My mind is aglow with whirling transient nodes of thought careening through a cosmic vapor of invention. -- Hedley Lamarr.

by Angry Blue Planet (jrclio@aol.com) on Thu Sep 1st, 2005 at 08:40:50 PM EST
[ Parent ]
I lived along the Mississippi when it flooded about 12 years ago.  

President Clinton and Al Gore came to assess the damage immediately.  

My father spent a whole day sandbagging with Gore.  

There was a National Guard truck on every street corner.  Probably more National Guard were in my area than are in the whole country at this point.

There was water, food and shelter for everyone.  

Prison inmates were brought in to help with the clean up and the levees...
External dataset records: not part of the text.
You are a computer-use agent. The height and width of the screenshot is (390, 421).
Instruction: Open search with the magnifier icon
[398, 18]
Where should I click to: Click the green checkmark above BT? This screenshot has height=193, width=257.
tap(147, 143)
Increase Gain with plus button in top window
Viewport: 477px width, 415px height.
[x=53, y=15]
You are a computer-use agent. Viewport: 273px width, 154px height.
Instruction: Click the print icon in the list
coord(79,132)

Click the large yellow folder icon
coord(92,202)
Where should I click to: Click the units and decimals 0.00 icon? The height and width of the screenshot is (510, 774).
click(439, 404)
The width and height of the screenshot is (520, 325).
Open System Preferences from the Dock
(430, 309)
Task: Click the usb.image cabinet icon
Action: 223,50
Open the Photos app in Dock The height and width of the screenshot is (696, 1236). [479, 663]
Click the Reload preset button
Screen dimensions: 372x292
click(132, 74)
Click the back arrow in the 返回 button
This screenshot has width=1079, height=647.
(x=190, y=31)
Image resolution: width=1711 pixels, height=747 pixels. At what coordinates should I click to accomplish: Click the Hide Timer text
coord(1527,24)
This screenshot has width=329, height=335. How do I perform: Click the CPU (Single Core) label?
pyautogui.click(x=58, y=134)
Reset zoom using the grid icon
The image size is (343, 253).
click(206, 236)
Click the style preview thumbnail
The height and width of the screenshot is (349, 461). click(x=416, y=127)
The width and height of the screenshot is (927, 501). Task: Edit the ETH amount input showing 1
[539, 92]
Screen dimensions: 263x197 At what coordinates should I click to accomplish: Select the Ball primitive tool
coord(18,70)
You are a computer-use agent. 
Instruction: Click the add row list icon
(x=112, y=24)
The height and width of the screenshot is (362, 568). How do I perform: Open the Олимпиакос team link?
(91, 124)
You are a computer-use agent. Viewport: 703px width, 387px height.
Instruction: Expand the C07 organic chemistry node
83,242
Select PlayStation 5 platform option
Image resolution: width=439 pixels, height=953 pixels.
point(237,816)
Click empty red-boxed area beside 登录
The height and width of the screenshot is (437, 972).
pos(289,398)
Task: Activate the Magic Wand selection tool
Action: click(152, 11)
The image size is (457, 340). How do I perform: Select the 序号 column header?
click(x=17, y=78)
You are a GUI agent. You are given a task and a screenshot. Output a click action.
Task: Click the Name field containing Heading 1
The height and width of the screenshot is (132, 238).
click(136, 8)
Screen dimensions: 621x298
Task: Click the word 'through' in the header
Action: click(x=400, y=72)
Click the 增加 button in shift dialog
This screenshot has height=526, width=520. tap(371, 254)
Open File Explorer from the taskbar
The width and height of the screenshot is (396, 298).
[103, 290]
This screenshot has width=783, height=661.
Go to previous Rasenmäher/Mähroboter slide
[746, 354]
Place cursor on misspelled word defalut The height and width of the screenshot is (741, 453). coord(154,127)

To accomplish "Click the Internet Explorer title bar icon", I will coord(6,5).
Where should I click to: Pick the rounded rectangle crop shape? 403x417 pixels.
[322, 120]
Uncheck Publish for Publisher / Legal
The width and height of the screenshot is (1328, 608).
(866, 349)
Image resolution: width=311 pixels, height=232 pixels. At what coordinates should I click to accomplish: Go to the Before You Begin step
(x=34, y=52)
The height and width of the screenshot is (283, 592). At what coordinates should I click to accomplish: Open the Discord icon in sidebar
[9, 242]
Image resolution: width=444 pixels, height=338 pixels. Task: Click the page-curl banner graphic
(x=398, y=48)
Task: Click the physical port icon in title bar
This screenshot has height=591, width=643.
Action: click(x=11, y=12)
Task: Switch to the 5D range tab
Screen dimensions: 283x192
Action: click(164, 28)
No, it was nothing on the scale of this, but there was no blaming, no "we couldn't have forseen..." no unnecessary tragedy ... Just everyone banding together and getting to work.  Everyone thought FEMA was joke then too, but when they sat twiddling their thumbs and shuffling paper work, the people simply took it upon themselves to do the work.  None of this finger pointing and running around in a panic.  It's like a bunch of stoned teenagers are running this show saying, "Dude, that city's screwed.  Shit.  Let's get outta here before we get caught."

F-ing disgrace.

Those who can make you believe absurdities can make you commit atrocities. -Voltaire

by p------- on Thu Sep 1st, 2005 at 10:21:06 PM EST
[ Parent ]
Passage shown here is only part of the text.